- [Supplied text]:
*** Block opens ***

James received an eviction notice at the beginning of June. His case has been continued several times, and he recently received rental assistance and hoped that would enable him to avoid an eviction. 

But like most tenants faced with eviction, James didn’t have a lawyer representing him. 

“I didn’t really think about a lawyer or anything like that,” he said. “I was just gonna kind of come in and just deal with the consequences.”

That afternoon, James lost his case. Now there’s an eviction judgment on his record, and he owes about $3,000. 

The outcome comes as no surprise to attorney John Bonacorsi, who represents tenants in eviction cases with the Heartland Center for Jobs and Freedom

“When someone shows up to court and they can’t access an attorney, almost every single time, that case ends up in a judgment and with them being forced from their home,” Bonacorsi said. 

For tenants like James, legal representation can make or break their chances of avoiding an eviction judgement and losing their home. National research estimates that about 90% of landlords have legal representation in eviction cases, whereas 90% of tenants do not.

*** Block closes ***

- [To do]:
1) According to the eviction article, about how much money does James owe after losing his case?
2) Copy word for word the part of the eviction article that starts at the words "The outcome comes" and stops after "tenants do not.".
3) Extend the article about James's eviction case and tenants' lack of lawyers, picking up after its final sentence.
The rows that come next have no connection to the eviction article.

(Dataset entries)
*** Block opens ***

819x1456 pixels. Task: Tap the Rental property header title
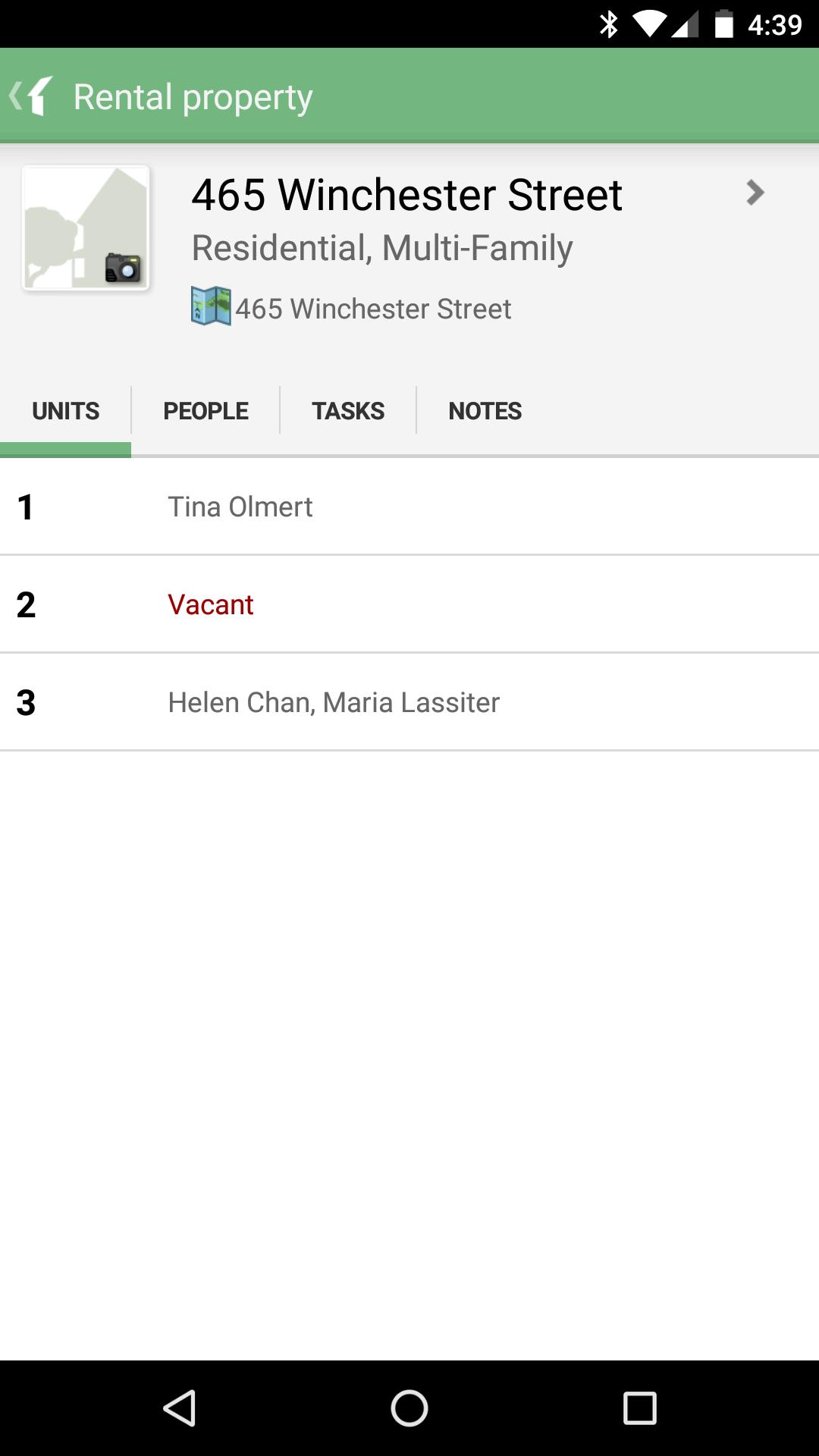pos(193,97)
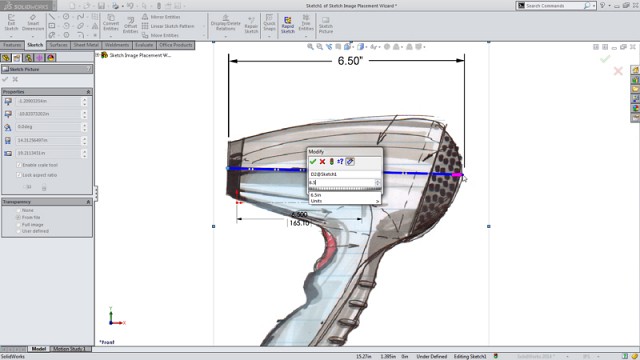Click the Convert Entities tool

(111, 23)
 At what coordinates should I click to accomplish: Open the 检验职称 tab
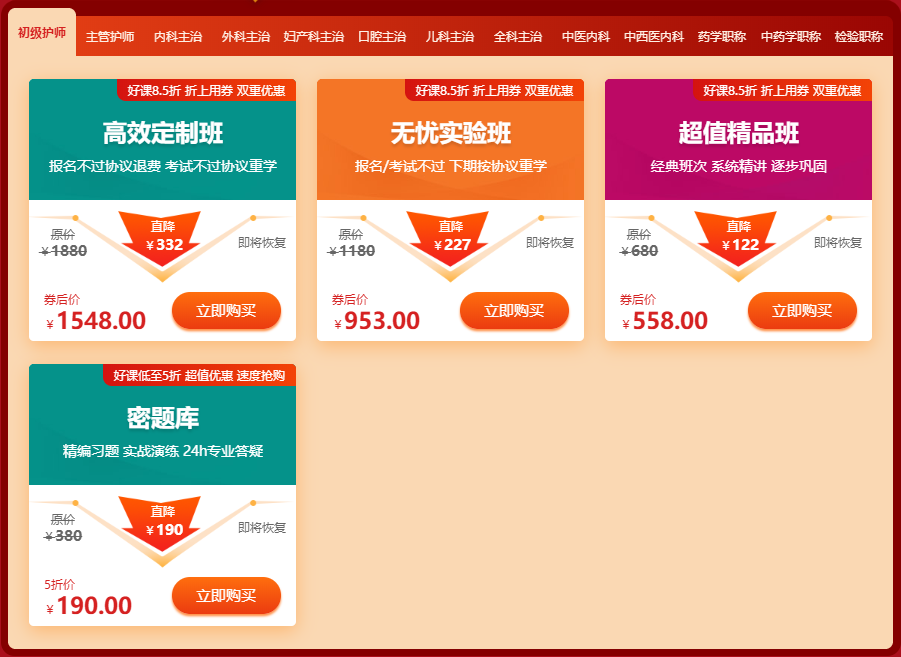pyautogui.click(x=858, y=37)
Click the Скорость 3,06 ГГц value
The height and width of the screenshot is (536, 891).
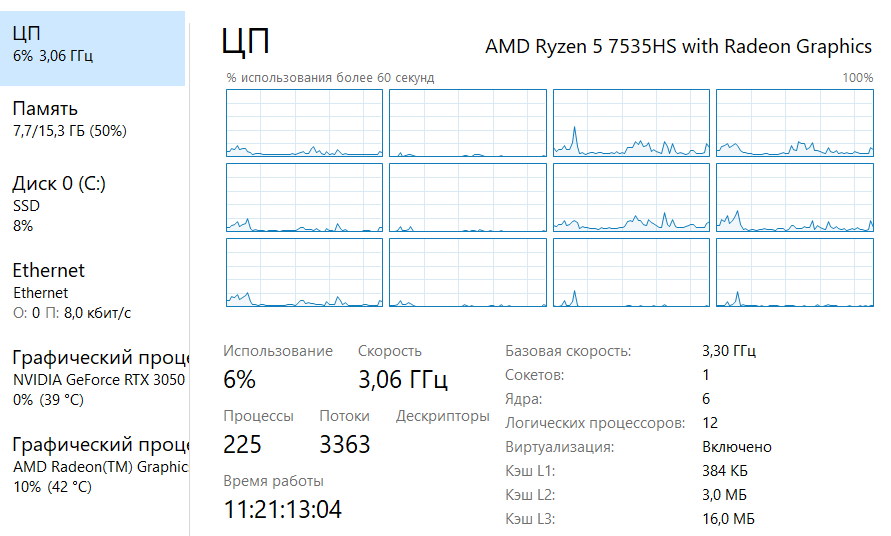[403, 380]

*** Block closes ***

- [Answers to the problems]:
1) About $3,000.

2)
The outcome comes as no surprise to attorney John Bonacorsi, who represents tenants in eviction cases with the Heartland Center for Jobs and Freedom

“When someone shows up to court and they can’t access an attorney, almost every single time, that case ends up in a judgment and with them being forced from their home,” Bonacorsi said. 

For tenants like James, legal representation can make or break their chances of avoiding an eviction judgement and losing their home. National research estimates that about 90% of landlords have legal representation in eviction cases, whereas 90% of tenants do not.

3)
One study of eviction cases in Minnesota’s Hennepin County found that tenants with full representation won or settled their cases 96% of the time. More than two-thirds of tenants without an attorney could not keep their homes.

Local attorneys like Bonacorsi see a similar dynamic play out in Kansas City. They worry that tenants will be on their own as eviction filings speed up now that moratoriums have been lifted. Data from the Eviction Lab, combined with data provided to The Kansas City Beacon from the Jackson County Court, shows that 3,296 eviction cases had been filed this year as of the end of August. 

The consequences for receiving an eviction judgement are dire. In the short-term, it means a tenant will lose their current home. In the long-term, an eviction makes it more difficult to find future housing. That’s not to mention the traumatic financial and emotional devastation an eviction can have on families. 

“Now that we don’t have a moratorium in place, cases are moving much quicker, which means you have less time as a tenant to seek out representation,” said Rachel North, an attorney at Legal Aid of Western Missouri, a legal organization offering legal services to tenants experiencing eviction. 

The Sixth Amendment to the U.S. Constitution guarantees legal representation only to defendants in criminal cases. Eviction cases go through civil court, meaning tenants don’t have a guaranteed right to a lawyer. 

Bonacorsi’s work with the Heartland Center shows how different the outcomes can be when a tenant has a lawyer. 

“In 99% of our cases, we’ve been able to get dismissals and to keep people housed,” he said. “It literally is flipping the outcomes on their head, when someone has the benefit of an attorney.”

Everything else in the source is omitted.